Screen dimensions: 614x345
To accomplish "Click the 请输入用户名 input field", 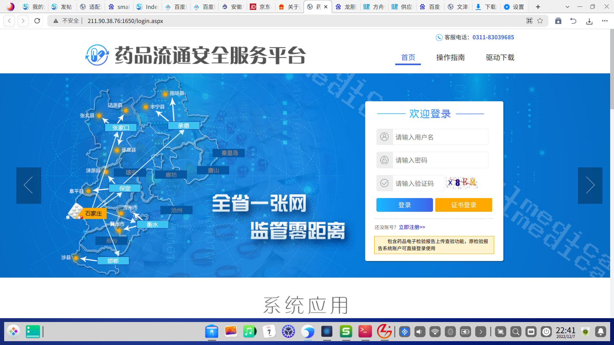I will tap(440, 137).
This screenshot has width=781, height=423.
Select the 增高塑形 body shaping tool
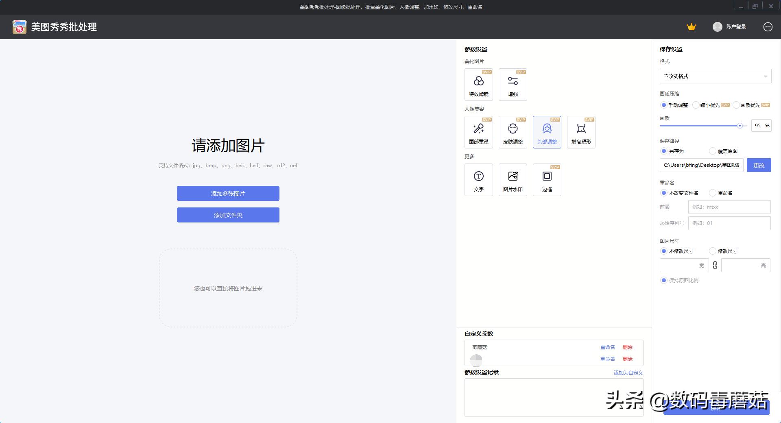tap(581, 132)
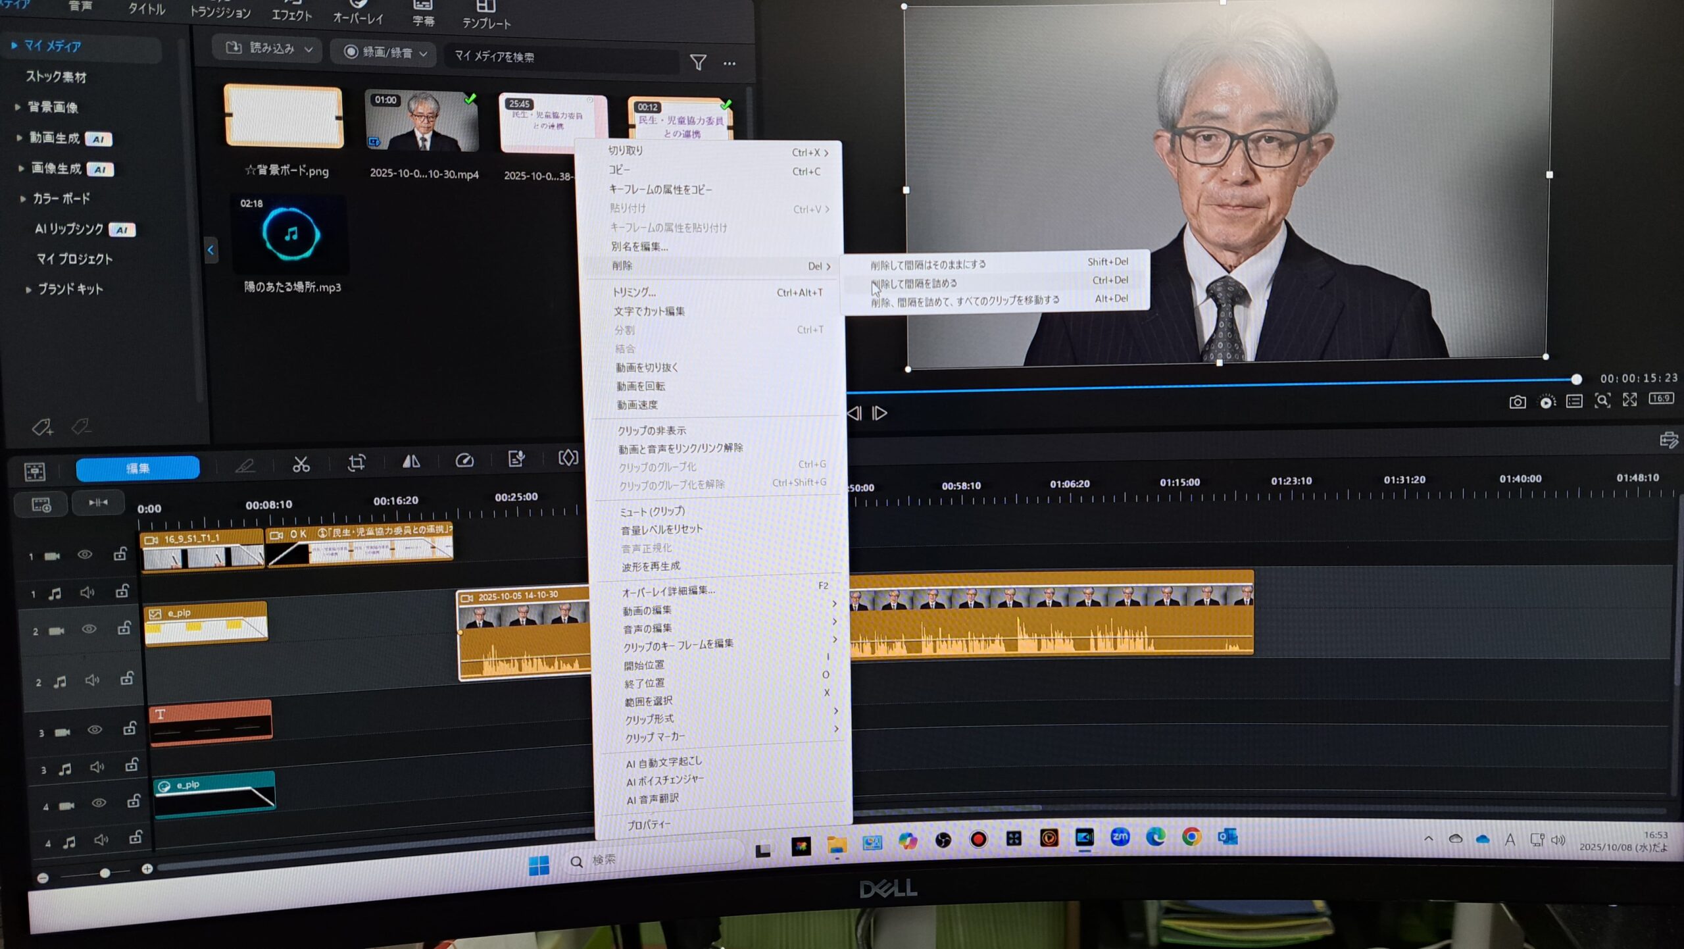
======
• _PROBLEM TO SOLVE_: The copy must start at the line containing "This screenshot has width=781, height=423." and end at the last line of the records, matching each line exactly and holding no pictures.

• _RESPONSE AREA_:
This screenshot has width=781, height=423.
Select the 增高塑形 body shaping tool
tap(581, 132)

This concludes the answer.